■ **WORK REQUEST**
From the entries that follow, reproduce exactly and only the lines from the line with "(подробнее) (183, 2443)" to the line with "Patrick Viault (134, 621)", endpoints included.

■ **AVAILABLE RECORDS**

☆ ☆ ☆ ☆ ☆

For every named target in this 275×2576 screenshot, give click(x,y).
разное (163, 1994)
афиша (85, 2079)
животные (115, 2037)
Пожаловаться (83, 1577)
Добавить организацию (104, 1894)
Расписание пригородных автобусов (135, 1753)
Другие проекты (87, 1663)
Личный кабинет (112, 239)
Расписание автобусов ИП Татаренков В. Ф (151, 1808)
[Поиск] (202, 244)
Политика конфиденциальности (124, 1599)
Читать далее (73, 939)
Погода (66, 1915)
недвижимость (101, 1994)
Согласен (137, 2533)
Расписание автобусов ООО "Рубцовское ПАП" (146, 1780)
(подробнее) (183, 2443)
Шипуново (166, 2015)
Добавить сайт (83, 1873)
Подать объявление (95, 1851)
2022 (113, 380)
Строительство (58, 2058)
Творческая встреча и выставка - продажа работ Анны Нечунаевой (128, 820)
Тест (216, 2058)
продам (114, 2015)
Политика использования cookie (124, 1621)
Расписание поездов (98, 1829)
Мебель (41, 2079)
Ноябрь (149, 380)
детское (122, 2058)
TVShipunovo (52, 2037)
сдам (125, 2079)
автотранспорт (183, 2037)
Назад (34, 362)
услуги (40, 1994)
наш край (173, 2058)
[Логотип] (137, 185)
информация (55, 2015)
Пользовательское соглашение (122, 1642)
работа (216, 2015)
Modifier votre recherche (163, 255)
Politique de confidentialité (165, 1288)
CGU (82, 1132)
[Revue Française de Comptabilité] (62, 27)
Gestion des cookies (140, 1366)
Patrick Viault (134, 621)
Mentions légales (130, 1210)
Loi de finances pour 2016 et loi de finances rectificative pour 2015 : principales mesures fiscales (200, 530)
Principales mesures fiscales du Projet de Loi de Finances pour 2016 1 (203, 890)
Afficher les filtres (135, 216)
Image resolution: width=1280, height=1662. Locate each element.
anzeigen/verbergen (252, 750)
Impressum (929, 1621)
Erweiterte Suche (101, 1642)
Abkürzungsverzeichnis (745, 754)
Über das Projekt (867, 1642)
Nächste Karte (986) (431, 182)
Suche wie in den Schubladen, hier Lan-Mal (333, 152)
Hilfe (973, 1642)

☆ ☆ ☆ ☆ ☆

■ **FINISHED TASK**
(подробнее) (183, 2443)
Шипуново (166, 2015)
Добавить сайт (83, 1873)
Подать объявление (95, 1851)
2022 (113, 380)
Строительство (58, 2058)
Творческая встреча и выставка - продажа работ Анны Нечунаевой (128, 820)
Тест (216, 2058)
продам (114, 2015)
Политика использования cookie (124, 1621)
Расписание поездов (98, 1829)
Мебель (41, 2079)
Ноябрь (149, 380)
детское (122, 2058)
TVShipunovo (52, 2037)
сдам (125, 2079)
автотранспорт (183, 2037)
Назад (34, 362)
услуги (40, 1994)
наш край (173, 2058)
[Логотип] (137, 185)
информация (55, 2015)
Пользовательское соглашение (122, 1642)
работа (216, 2015)
Modifier votre recherche (163, 255)
Politique de confidentialité (165, 1288)
CGU (82, 1132)
[Revue Française de Comptabilité] (62, 27)
Gestion des cookies (140, 1366)
Patrick Viault (134, 621)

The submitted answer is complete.